The miR169 has been reported to improve drought tolerance when overexpressed in tomato by virtue of its roles in the regulation of osmotic imbalance caused by dehydration (Zhang et al., 2011). Sustained upregulation of miR169 under salt stress was evident only in the super-tolerant FL510, reflecting a transgressive profile (Figure 9A). The unique upregulation of miR169 in the super-tolerant FL510 may be suggestive of its possible contributions to osmotic adjustment mechanisms. Genes potentially targeted by miR169 belong to the Nuclear Factor Y (NF-Y)/Heme Activator Protein (HAP) family. We found that the expressions of miR169-target genes were sparse especially in FL510, FL454, and FL499 (Figure 9C). However, the expression of OsHAP2E (Os03t0411100-01, Os03t0411100-02) in FL510 and Pokkali were unique. The longer transcript variant (Os03t0411100-01) was downregulated, while the shorter (Os03t0411100-02) was upregulated, indicating a possible difference in their sensitivity to miRNA-directed degradation. OsHAP2E overexpression has been implicated with salinity and drought tolerance (Alam et al., 2015).
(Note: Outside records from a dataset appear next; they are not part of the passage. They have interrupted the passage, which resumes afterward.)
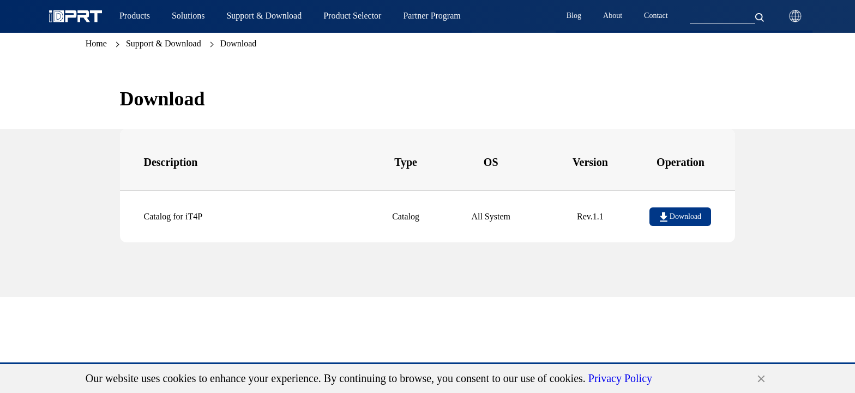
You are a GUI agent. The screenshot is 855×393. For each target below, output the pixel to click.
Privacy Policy (620, 378)
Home (96, 43)
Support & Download (163, 43)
Similar to miR169, miR827 was detected at high abundance across the entire duration of salt stress (sustained; transgressive) only in FL510. The miR827 plays a role in the regulation of responses to phosphate starvation especially under salinity and drought (Lin et al., 2010; Kant et al., 2011; Ferdous et al., 2017; Shukla et al., 2018). The targets of miR827 showed a unique expression in FL510 (Figure 9C). There was minimal change in OsSPX-MFS1 and 2 (Os04t0573000-01 and Os02t0678200-01, respectively), while OsWAK20 (Os02t0807800-01) was only upregulated in FL510. OsSPX-MFS genes are involved in phosphate starvation during salinity (Wang et al., 2015; Wang et al., 2017). It has also been reported that OsSPX-MFS genes are expressed in opposite patterns during phosphate starvation, with OsSPX-MFS1 being downregulated and OsSPX-MFS2 being upregulated (Lin et al., 2010). Expression of these genes in the inferior genotypes indicates that there is a surplus of phosphate requiring transport to the tonoplast to preserve homeostasis. In contrast, minimal changes in FL510 are indicative of less systemic perturbation. The specific co-upregulation only in the super-tolerant FL510 of two miRNA families (miR169, miR827) with shared roles in osmotic stress mechanisms is consistent with the growth and morphological attributes of FL510 (Figures 1, 2), implying potential significance to osmotic stress tolerance. Overall, the unique miRNA profiles of FL510 revealed another layer of information that points to the importance of osmotic stress tolerance to its total phenotypic potential, by virtue of its novel morphology and growth habit.
Discussion
Transgressive segregation is observed both in nature and in artificial populations created by plant breeding. However, such individuals exceeding the parental phenotypic range arise only in very small proportions of the population thus also referred to as genetic novelties (Rieseberg et al., 1999; Wagner and Lynch, 2010). Transgressive segregation in natural populations have been proposed as an important driver of adaptive speciation through the nucleation of new phylogenetic lineages with novel ecological niche. This theory has important implications to modern plant breeding paradigms as crop domestication and improvement by directed mating aim for similar outcomes as adaptive speciation, i.e., crops that maintain productivity under marginal environments (de Los Reyes, 2019).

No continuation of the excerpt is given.